Trafficking in Persons Report 2013: Bolivia

Trafficking in Persons Report 2013: Bolivia

By Dialogo
September 03, 2013


According to the Trafficking in Persons Report published in June 2013 by the U.S. Department of State, Bolivia is principally a source country for men, women, and children who are exploited in sex trafficking and forced labor within the country or abroad. Bolivians are found in conditions of forced labor in Argentina, Brazil, Chile, Peru, Spain, the United States, and other countries, usually in sweatshops and agriculture, as well as in domestic service.



Within Bolivia, women, children, and men are subjected to sex trafficking, often in urban areas. But members of indigenous communities are particularly vulnerable to trafficking. Within the country, Bolivian children are found in domestic servitude, forced begging, and forced labor in mining and agriculture.



The Government of Bolivia does not fully comply with the minimum standards for the elimination of trafficking; however, it is making significant efforts to do so. During the year, the government enacted a new trafficking law that strengthened victim protection and trafficking prevention efforts. However, it did not provide dedicated funding to government ministries to fulfill some of the law’s new requirements until 2013.



The report’s recommendations for Bolivia include enhancing victim services across the country by increasing resources designated for specialized assistance for trafficking victims, including for victims of forced labor; strengthening efforts to prosecute trafficking offenses, and convicting and punishing trafficking offenders and fraudulent labor recruiters; increasing resources for prosecutors and police and ensuring that dedicated human trafficking units focus on human trafficking as opposed to other crimes such as missing persons.



Additionally, the report recommends that Bolivia enhances its efforts to identify trafficking victims proactively by developing formal procedures for identification of victims among vulnerable populations; intensifies law enforcement efforts against the forced labor of adults and children, including domestic servitude, and the forced prostitution of adults; and ensures that returning Bolivian trafficking victims receive reintegration services.



With respect to prosecution, the report says that the government also enacted a new trafficking law in July 2012 that prohibits all forms of trafficking and establishes penalties of 10 to 15 years’ imprisonment. These penalties are sufficiently stringent and commensurate with penalties prescribed under Bolivian law for other serious crimes, such as rape.



The law diverges from the 2000 UN TIP Protocol by penalizing illegal adoption as human trafficking. Previously, Bolivian law prohibited all forms of human trafficking and prescribed penalties of eight to 12 years’ imprisonment.
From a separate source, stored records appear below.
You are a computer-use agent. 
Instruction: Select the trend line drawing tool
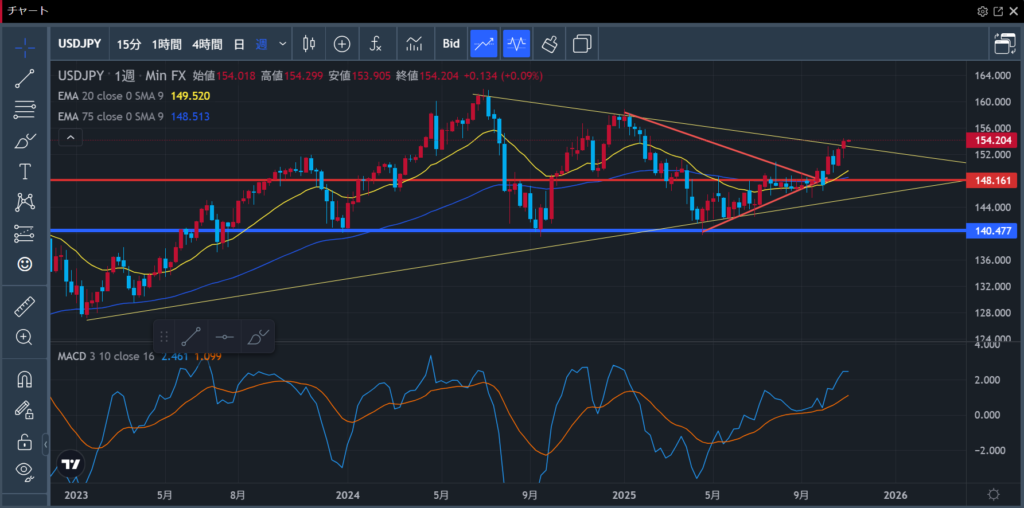(x=26, y=78)
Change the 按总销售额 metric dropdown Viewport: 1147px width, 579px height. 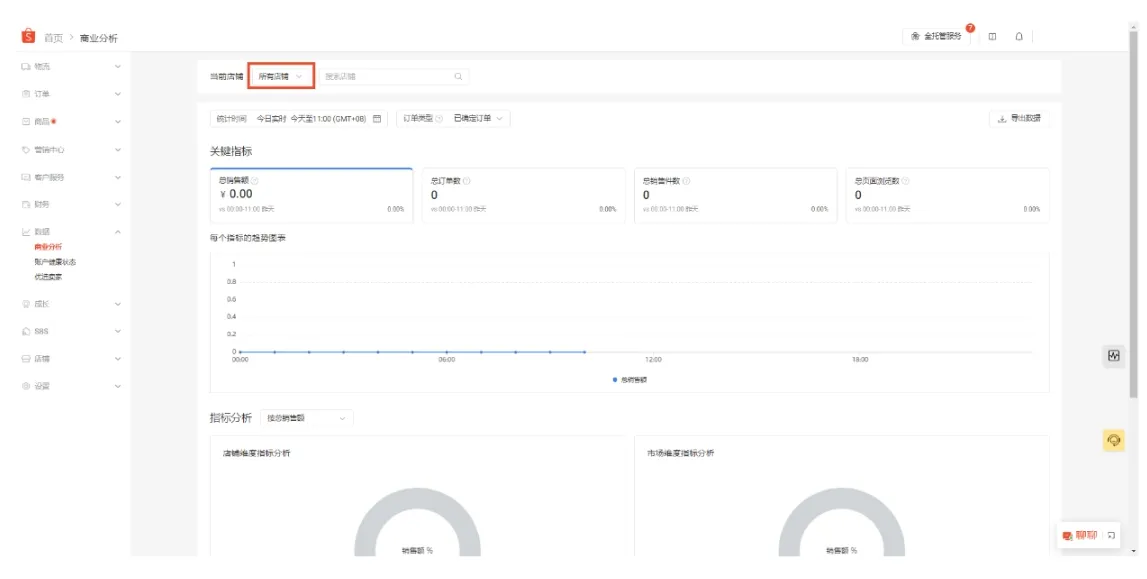306,418
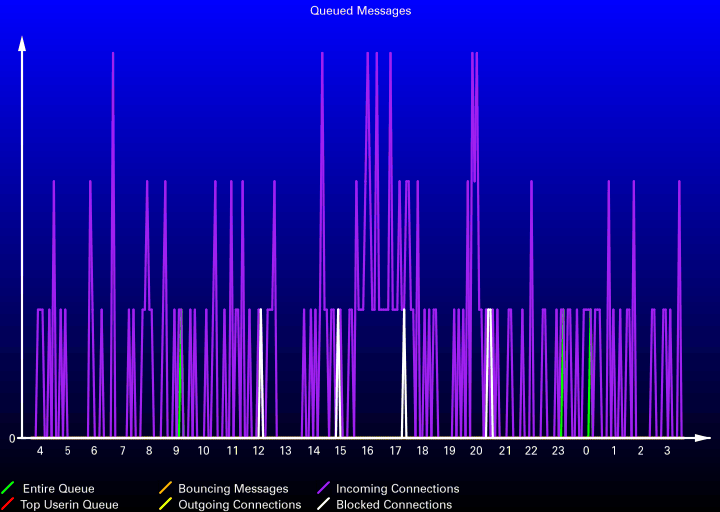Pick hour 17 on the time axis
This screenshot has height=512, width=720.
[395, 451]
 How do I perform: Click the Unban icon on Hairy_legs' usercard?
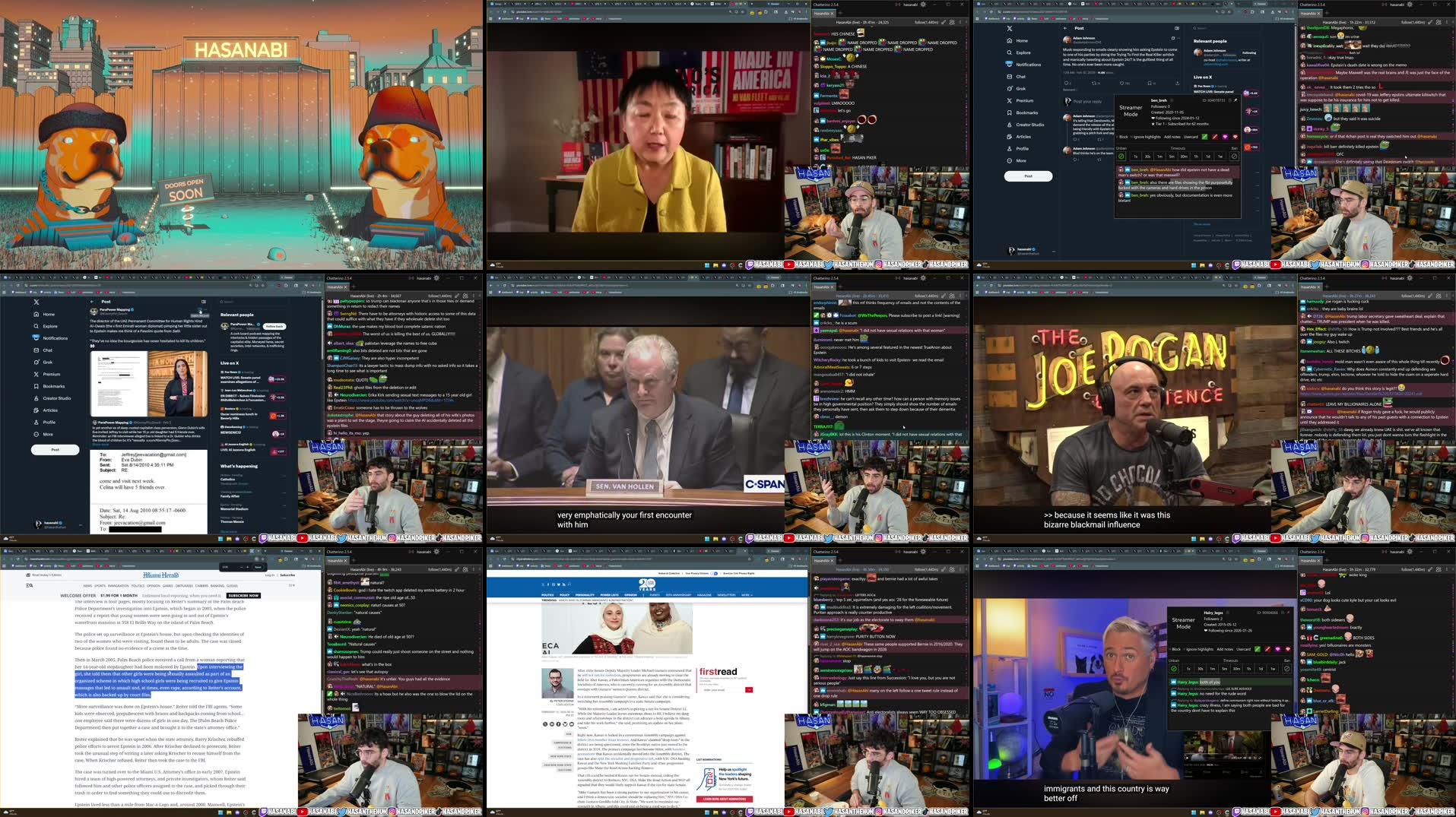coord(1174,669)

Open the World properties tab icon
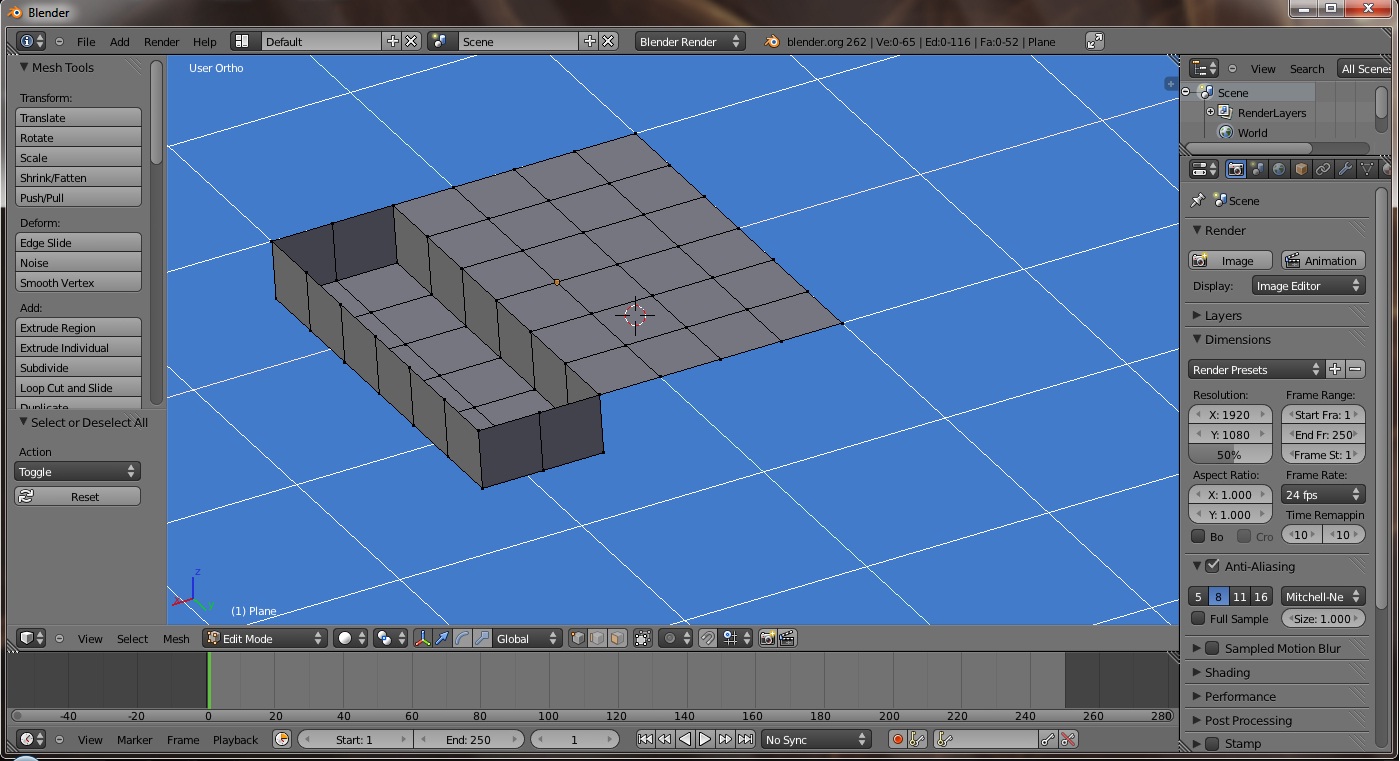click(1279, 169)
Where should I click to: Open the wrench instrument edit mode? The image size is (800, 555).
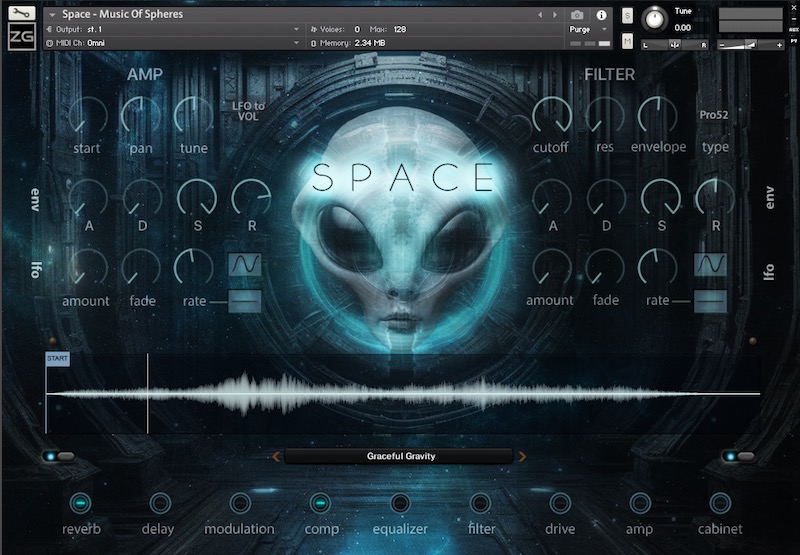point(20,14)
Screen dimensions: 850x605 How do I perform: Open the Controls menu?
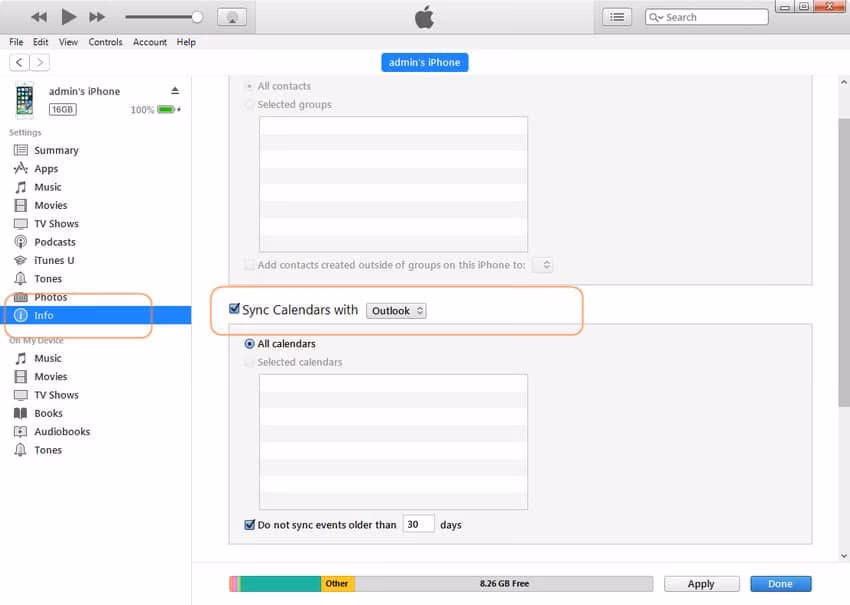[105, 42]
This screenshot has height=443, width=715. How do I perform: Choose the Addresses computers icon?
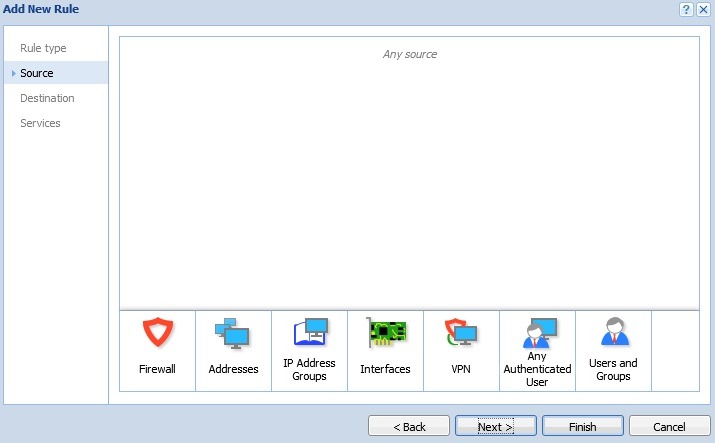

In order to implement the new law, the government of Bolivia took various steps. Some of these are summarized below:

• The national anti-trafficking council, which also focused on smuggling, developed implementing guidelines for the new trafficking law, which were formalized in February 2013.



• The government also hired officers in 14 specialized anti-trafficking and anti-smuggling police units that were also funded by foreign governments.



• Law enforcement officials and prosecutors received anti-trafficking training from government officials in 2012, often funded by NGOs, international organizations, as well as a foreign government.



• The government also developed public service announcements on the new law that aired during the year. The new law required media outlets to run a certain number of minutes of public service announcements about human trafficking and the new law each month.



• Police officers also continued to conduct awareness programs in public schools in the La Paz area.



• The government provided human rights training with anti-trafficking content for its troops before they deployed on international peacekeeping missions.